Finally, perhaps the single most important factor behind the growth of domestic indebtedness was the rolling over of credits and the capitalization of interest. As Arnold Harberger (1985) has put it, in Chile there existed “substantial’false demand.’ The false demand for credit consists of the rolling over of what are essentially bad loans.” By 1981, many borrowers were in a tenuous situation. As Gálvez and Tybout (1985) have documented, real peso overvaluation and sustained high real interest rates were major sources of difficulties for manufacturing firms, particularly those competing in the export and import sectors. Tables 11 and 12 show estimates of firm bankruptcies and of loans in default, respectively. By 1981, the figures for loan defaults amounted to 2.3 percent of the portfolio of the total financial system. This share rose to 8.2 percent in 1982 and 18.5 percent in 1983 (see Table 12). The implicit dangers, however, were greater than these figures would suggest. Chilean banks as a whole were undercapitalized with respect to their historical averages (Behrens (1985)), so that the ratio of nonperforming assets to total capital and reserves was extremely high: Arellano (1983a) estimates the ratio at 11 percent in 1980, 22 percent in 1981, 47 percent in 1982, and 113 percent in 1983.

Table 11.

Number of Total Bankruptcies, 1974–82

article image
Source: Fiscalía Nacional de Quiebras, taken from Luders (1986).
Table 12.

Loan Defaults, 1974–83

(As percentage of total loan portfolio)

article image
Source: Behrens (1985) , taken from Luders (1986).

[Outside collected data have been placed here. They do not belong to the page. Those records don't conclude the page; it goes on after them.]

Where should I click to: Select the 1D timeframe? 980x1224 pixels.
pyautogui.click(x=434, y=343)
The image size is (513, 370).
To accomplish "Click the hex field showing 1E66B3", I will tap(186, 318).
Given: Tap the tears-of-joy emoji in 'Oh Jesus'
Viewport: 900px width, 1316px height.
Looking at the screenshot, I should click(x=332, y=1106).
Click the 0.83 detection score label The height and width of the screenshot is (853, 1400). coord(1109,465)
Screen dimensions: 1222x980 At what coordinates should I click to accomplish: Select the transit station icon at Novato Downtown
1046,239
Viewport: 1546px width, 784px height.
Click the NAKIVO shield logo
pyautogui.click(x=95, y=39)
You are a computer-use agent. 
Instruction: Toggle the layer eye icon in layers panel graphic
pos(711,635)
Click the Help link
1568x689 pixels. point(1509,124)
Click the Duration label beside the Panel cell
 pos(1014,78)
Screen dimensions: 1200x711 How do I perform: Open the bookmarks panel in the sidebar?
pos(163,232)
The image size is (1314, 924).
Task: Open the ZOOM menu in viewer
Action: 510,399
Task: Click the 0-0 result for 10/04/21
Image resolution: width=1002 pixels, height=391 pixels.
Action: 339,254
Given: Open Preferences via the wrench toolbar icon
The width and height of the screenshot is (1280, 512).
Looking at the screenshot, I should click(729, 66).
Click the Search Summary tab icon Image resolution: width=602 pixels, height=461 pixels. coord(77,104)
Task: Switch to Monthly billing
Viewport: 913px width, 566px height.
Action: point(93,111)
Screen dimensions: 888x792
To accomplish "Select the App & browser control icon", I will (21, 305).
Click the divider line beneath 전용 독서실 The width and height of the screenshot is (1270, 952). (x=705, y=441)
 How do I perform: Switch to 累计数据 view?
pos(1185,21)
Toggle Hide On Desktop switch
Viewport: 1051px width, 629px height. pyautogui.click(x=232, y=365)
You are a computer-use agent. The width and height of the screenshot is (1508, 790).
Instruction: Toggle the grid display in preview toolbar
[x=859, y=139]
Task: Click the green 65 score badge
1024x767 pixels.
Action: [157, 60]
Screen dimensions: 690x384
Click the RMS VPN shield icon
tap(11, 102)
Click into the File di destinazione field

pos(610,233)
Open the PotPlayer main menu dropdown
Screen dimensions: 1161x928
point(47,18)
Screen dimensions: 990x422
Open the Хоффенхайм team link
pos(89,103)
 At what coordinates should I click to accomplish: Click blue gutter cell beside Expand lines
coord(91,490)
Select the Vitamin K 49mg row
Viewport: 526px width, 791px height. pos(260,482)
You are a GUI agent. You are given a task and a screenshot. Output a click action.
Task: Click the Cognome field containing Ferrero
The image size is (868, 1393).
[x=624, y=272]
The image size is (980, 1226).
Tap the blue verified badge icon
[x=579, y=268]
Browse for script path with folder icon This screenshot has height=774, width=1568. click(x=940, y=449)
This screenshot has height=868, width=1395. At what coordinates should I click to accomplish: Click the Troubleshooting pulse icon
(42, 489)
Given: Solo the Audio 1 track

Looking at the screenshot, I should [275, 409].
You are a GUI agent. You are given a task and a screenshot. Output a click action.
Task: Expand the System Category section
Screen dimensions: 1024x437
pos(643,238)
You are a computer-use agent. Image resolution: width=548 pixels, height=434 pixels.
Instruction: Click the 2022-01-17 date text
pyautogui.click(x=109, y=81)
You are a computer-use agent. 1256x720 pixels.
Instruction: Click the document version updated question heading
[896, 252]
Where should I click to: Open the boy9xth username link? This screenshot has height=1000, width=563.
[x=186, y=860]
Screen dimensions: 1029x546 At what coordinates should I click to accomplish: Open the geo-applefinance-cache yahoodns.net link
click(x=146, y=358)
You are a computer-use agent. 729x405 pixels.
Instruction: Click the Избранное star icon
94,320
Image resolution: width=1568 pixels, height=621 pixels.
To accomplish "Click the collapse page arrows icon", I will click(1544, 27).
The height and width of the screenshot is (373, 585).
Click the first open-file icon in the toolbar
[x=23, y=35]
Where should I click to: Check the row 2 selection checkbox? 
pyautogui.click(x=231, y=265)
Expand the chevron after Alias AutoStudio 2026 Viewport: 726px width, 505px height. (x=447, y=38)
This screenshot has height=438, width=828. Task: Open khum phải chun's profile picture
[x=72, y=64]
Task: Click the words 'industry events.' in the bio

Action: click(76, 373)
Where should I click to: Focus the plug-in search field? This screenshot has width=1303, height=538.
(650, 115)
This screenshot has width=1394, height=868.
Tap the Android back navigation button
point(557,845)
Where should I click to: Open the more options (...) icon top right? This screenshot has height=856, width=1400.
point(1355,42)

Including “risky portfolio” loans sold to Central Bank.

Furthermore, the line between a performing and a nonperforming asset becomes fuzzy when rollovers and capitalization of interest are widely used to keep many problem loans on the books. There is substantial consensus (Arellano (1983b); Zahler (1985); Harberger (1985); and Luders (1986)) that such practices accounted for a large share of the expansion in bank credit. Under the extremely high interest rates, interest accumulated on domestic currency loans between 1977 and 1982 would add up to 72 percent of outstanding peso loans by year-end 1982.

Real interest rates (corrected by the CPI) on loans averaged 77 percent per year between 1975 and 1982 (see Table 13). Why would firms and households continue to borrow in pesos at rates so far above any conceivable return on real investment? One possibility is that, locked into short-term credits, firms continued to borrow with the expectation that “interest rates would soon decline.” Another possibility is that the real rates we can compute are ex post, while ex ante expected rates were much lower. In 1981 and 1982, for instance, real rates rose largely because of a swift decline in inflation associated with the appreciation of the dollar in international markets.18 Such mistakes in expectations can perhaps explain a one-time increase in indebtedness, but not a sustained increase such as that witnessed by Chile. In the latter part of the period it is likely that many firms were willing to borrow at any ex ante rate simply to stave off bankruptcy. On the basis of data obtained by Gálvez and Tybout (1985), net earnings dropped sharply after 1980, especially for firms producing tradables, and the gearing ratio of firms began to rise. This situation is consistent with the hypothesis that capitalization of interest and other related lending can be considered “distress borrowing” for a significant number of firms.

Table 13.

Alternative Real Loan Rates, 1975–83

(In percent)

article image
Sources: Central Bank of Chile, Boletín Mensual, Cuentas Nacionales, 1960–83.

Nominal loan rate in pesos corrected by CPI.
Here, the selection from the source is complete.